Potensi yang saling melengkapi tersebut menjadi landasan pembahasan dalam pertemuan bilateral antara Direktur Jenderal Ketahanan, Perwilayahan, dan Akses Industri Internasional (KPAII) Kementerian Perindustrian RI, Tri Supondy dengan Wakil Menteri Perindustrian dan Teknologi Baru Republik Tajikistan, Aziz Nazar, pada rangkaian BRICS Forum on Partnership on New Industrial Revolution (PartNIR) 2026 di Xiamen, Tiongkok.
“Kolaborasi industri antarnegara perlu terus diperkuat untuk memacu inovasi, memperluas akses pasar, serta menciptakan peluang investasi yang memberikan nilai tambah bagi kedua belah pihak,” ujar Menteri Perindustrian Agus Gumiwang Kartasasmita dalam keterangan persnya di Jakarta, Minggu (14/6).
Pertemuan tersebut berlangsung di sela BRICS PartNIR 2026, forum yang mempertemukan negara-negara anggota dan mitra BRICS untuk memperkuat sinergi di bidang manufaktur, inovasi, teknologi dan investasi.
Keikutsertaan Indonesia dalam forum ini sekaligus menjadi kesempatan untuk memperluas jejaring kemitraan dengan berbagai negara, termasuk Tajikistan yang dinilai memiliki posisi strategis di kawasan Asia Tengah.
Dalam beberapa tahun terakhir, hubungan ekonomi kedua negara menunjukkan perkembangan yang positif. Nilai perdagangan Indonesia dan Tajikistan tercatat meningkat dari USD 1,7 juta pada 2021 menjadi USD 1,9 juta pada 2025, dengan kontribusi utama berasal dari sektor nonmigas. Capaian tersebut mencerminkan masih terbukanya ruang kerja sama yang lebih luas, baik dalam perdagangan maupun pengembangan industri.

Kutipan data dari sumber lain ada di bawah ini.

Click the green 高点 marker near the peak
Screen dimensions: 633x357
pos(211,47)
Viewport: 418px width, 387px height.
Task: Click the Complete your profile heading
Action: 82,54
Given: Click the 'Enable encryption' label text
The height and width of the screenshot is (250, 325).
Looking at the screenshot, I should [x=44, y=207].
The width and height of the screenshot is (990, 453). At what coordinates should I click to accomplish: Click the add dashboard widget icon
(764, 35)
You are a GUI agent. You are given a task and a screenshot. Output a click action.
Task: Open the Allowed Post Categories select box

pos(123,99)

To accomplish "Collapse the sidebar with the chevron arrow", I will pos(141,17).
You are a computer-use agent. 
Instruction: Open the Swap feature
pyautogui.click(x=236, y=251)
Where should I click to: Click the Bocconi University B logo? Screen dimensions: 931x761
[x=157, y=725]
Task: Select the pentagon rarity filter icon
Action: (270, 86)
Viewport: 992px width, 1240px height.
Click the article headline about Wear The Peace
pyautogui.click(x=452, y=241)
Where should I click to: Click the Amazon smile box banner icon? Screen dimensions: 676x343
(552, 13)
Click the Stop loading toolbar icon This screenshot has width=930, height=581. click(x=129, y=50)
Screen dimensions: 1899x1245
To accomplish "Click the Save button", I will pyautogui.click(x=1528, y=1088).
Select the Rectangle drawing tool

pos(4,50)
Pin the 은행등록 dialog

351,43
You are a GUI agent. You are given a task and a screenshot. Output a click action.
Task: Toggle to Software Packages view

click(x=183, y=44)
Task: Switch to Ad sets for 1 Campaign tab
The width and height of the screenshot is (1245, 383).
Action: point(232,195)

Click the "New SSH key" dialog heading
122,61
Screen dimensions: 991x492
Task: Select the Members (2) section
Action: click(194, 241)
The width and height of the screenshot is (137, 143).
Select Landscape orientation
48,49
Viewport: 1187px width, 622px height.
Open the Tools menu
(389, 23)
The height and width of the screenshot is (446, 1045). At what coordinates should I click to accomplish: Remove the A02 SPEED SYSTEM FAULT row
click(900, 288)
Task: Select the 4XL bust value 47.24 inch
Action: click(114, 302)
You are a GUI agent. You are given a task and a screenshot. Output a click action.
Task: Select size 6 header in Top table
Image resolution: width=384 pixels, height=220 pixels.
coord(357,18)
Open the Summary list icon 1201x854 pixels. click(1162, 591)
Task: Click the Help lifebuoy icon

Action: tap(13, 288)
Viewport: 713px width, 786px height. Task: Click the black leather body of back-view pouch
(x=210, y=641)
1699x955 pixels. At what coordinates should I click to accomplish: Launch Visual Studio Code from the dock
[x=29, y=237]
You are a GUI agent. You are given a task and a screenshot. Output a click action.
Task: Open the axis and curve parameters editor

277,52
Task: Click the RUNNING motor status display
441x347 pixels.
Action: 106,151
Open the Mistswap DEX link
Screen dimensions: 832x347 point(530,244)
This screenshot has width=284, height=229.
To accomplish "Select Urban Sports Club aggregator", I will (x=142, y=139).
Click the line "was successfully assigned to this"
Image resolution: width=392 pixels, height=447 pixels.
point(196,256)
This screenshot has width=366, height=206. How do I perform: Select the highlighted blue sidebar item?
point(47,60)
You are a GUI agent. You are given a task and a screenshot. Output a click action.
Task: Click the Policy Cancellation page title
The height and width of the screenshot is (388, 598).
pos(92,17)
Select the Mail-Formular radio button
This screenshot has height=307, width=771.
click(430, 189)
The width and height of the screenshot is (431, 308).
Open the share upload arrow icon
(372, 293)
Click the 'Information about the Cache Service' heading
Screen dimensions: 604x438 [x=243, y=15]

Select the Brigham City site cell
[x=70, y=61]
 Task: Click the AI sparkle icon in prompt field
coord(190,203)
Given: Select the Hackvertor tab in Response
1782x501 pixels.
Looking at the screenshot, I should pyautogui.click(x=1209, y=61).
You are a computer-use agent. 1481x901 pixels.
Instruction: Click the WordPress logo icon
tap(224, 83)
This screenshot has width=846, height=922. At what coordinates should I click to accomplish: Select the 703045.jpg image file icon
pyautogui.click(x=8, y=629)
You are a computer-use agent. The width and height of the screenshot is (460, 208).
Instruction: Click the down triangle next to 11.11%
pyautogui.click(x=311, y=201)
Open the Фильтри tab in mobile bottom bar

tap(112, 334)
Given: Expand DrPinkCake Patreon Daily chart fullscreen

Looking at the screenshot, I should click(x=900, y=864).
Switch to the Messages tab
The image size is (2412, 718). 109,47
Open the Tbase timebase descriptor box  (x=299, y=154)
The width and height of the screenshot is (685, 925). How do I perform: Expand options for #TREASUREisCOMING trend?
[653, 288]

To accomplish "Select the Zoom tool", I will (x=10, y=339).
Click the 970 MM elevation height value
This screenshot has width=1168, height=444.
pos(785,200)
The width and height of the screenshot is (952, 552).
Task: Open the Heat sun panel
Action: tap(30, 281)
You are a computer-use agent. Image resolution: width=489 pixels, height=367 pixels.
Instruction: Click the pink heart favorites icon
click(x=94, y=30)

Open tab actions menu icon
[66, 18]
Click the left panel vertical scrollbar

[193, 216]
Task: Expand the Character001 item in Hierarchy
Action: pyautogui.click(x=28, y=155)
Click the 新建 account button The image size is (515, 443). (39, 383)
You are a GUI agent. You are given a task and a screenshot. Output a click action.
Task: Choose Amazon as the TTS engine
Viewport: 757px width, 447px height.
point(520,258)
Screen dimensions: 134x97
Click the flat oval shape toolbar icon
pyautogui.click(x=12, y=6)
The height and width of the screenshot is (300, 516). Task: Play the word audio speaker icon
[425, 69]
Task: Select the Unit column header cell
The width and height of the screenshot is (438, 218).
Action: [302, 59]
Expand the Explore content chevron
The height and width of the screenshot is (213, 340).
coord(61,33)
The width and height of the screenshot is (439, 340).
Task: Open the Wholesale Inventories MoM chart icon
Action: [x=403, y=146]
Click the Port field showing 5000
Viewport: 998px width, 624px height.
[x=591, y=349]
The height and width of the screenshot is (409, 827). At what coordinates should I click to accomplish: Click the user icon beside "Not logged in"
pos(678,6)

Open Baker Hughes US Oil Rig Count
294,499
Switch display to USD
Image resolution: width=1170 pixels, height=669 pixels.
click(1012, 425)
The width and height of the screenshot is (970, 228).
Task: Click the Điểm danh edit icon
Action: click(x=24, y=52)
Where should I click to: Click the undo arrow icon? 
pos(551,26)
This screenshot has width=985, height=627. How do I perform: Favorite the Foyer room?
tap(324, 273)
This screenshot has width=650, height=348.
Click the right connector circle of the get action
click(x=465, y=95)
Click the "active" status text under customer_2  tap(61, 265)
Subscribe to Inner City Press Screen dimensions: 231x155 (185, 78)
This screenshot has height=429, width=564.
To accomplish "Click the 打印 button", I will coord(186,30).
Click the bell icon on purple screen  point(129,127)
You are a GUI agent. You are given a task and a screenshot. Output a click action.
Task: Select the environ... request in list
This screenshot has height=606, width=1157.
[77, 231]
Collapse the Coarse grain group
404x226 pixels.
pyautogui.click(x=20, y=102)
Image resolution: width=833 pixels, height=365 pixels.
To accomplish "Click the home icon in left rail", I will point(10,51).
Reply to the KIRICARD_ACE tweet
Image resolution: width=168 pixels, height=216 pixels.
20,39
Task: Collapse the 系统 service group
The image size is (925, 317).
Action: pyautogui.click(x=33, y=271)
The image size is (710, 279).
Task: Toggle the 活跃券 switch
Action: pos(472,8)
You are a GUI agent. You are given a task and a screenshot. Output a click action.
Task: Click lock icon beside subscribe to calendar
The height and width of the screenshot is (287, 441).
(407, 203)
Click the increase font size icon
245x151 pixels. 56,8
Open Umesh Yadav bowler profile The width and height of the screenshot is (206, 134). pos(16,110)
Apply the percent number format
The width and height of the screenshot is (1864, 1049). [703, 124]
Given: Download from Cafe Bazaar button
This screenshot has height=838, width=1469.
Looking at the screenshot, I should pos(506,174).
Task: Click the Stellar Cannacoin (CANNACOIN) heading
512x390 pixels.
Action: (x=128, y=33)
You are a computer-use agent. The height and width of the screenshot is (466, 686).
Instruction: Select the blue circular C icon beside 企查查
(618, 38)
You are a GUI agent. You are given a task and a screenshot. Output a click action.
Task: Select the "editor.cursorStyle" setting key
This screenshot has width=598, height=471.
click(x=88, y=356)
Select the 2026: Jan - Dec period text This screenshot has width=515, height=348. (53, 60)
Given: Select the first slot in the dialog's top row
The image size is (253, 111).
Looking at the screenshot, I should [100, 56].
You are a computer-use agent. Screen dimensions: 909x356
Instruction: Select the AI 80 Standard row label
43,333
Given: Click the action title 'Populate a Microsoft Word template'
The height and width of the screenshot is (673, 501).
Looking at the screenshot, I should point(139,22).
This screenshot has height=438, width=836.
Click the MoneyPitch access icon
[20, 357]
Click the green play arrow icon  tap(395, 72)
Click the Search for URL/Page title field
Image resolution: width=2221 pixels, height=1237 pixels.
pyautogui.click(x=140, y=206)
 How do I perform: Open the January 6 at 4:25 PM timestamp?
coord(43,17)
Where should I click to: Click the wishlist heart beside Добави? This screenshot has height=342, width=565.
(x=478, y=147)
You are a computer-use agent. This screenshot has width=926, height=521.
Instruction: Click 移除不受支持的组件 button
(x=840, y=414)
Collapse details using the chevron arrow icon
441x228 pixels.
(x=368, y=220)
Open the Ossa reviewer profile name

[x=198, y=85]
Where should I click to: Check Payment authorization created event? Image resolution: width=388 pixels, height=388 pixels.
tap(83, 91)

Saat melakukan bilateral Indonesia – Tajikistan di Xiamen (28/5), kedua delegasi negara membahas sejumlah peluang kerja sama yang berpotensi memperkuat kemitraan industri antara Indonesia dan Tajikistan. Indonesia memandang Tajikistan sebagai mitra penting sekaligus gerbang potensial untuk memperluas jangkauan produk manufaktur nasional ke kawasan Commonwealth of Independent States (CIS).
Dalam pertemuan tersebut, Dirjen KPAII Kemenperin RI Tri Supondy menyampaikan, penguatan hubungan dengan negara-negara mitra merupakan bagian dari upaya membangun konektivitas industri yang lebih luas sekaligus menciptakan peluang baru bagi pelaku usaha nasional.
“Kami terus meningkatkan peluang terciptanya kemitraan yang saling menguntungkan melalui perluasan jejaring industri, peningkatan investasi, serta pengembangan kerja sama yang mampu memberikan nilai tambah bagi kedua negara,” ujarnya.
Selain menjajaki peluang perdagangan dan investasi, kedua pihak juga membahas tindak lanjut inisiasi Nota Kesepahaman bidang industri yang diajukan Tajikistan. Pembahasan difokuskan pada penyempurnaan ruang lingkup kerja sama agar mencakup sektor yang lebih relevan dengan kebutuhan dan potensi masing-masing negara.
Indonesia dan Tajikistan turut mengidentifikasi sejumlah bidang yang berpotensi menjadi fokus kolaborasi, antara lain pengembangan rantai pasok mineral kritis, industri farmasi dan alat kesehatan, serta ekosistem industri halal. Ketiga sektor tersebut dinilai memiliki prospek yang menjanjikan dan dapat memberikan manfaat ekonomi bagi kedua belah pihak.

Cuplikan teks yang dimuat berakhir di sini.